A ferrugem asiática da soja, uma das principais ameaças fitossanitárias da cultura no país, teve sua primeira ocorrência confirmada no Oeste da Bahia na safra 2025/26. O alerta foi emitido pela Associação de Agricultores Irrigantes da Bahia (Aiba), por meio do Programa Fitossanitário da Soja, em conformidade com comunicação oficial da Agência de Defesa Agropecuária da Bahia (Adab).

Foco identificado em Correntina
O foco da doença foi registrado no núcleo de Linha Branca, no município de Correntina. A confirmação ocorreu em 27 de janeiro de 2026, após a coleta de amostras foliares de soja no estádio fenológico R7 (início da maturação), fase em que a planta já apresenta elevado potencial de disseminação do patógeno no ambiente.

Diagnóstico laboratorial
As amostras foram submetidas à análise de diagnóstico fitossanitário realizada pela Fundação Bahia, com sede em Luís Eduardo Magalhães. O laudo confirmou a presença do fungo Phakopsora pachyrhizi, agente causal da ferrugem asiática, encerrando a condição de área sem registro da doença nesta safra na região.
Recomendações aos produtores
Diante do cenário, a Aiba recomenda a adoção imediata de estratégias de manejo integrado para minimizar a disseminação da doença. Entre as principais orientações estão o monitoramento constante das lavouras, o uso criterioso de fungicidas registrados, a alternância de mecanismos de ação e o cumprimento rigoroso das orientações técnicas e do calendário fitossanitário.

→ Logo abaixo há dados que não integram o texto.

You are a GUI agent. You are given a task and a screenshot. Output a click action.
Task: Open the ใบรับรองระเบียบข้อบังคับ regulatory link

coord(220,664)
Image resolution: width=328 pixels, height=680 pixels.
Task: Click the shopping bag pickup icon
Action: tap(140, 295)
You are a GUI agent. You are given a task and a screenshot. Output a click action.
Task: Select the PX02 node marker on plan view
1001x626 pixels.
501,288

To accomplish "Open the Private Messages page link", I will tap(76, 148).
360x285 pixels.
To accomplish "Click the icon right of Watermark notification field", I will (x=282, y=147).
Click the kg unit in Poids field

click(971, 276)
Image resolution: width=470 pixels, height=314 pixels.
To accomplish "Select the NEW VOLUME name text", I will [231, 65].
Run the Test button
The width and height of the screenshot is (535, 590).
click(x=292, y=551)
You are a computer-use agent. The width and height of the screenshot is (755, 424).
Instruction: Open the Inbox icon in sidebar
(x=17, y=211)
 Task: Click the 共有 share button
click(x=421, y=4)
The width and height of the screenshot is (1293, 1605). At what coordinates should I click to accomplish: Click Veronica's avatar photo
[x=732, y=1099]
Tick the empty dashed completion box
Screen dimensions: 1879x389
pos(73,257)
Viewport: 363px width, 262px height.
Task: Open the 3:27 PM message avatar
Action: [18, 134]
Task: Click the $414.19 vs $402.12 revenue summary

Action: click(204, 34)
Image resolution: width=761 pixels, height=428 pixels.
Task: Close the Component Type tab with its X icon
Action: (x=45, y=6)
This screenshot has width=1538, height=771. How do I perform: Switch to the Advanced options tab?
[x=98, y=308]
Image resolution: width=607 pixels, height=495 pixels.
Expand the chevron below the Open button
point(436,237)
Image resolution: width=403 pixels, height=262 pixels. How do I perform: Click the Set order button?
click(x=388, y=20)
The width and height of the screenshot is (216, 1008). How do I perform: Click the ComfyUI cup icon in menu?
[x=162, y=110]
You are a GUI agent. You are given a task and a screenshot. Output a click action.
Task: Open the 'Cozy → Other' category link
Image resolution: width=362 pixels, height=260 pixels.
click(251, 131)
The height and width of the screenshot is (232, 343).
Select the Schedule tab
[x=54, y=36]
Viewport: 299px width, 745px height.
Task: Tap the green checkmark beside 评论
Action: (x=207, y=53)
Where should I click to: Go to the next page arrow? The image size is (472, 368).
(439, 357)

Impactos e atenção redobrada
A confirmação da ferrugem asiática no Oeste da Bahia reforça a necessidade de atenção redobrada dos produtores, consultores e responsáveis técnicos. A região é estratégica para a sojicultura nacional, e a rápida resposta no manejo é fundamental para reduzir perdas produtivas e preservar a sanidade das lavouras na safra 2025/26.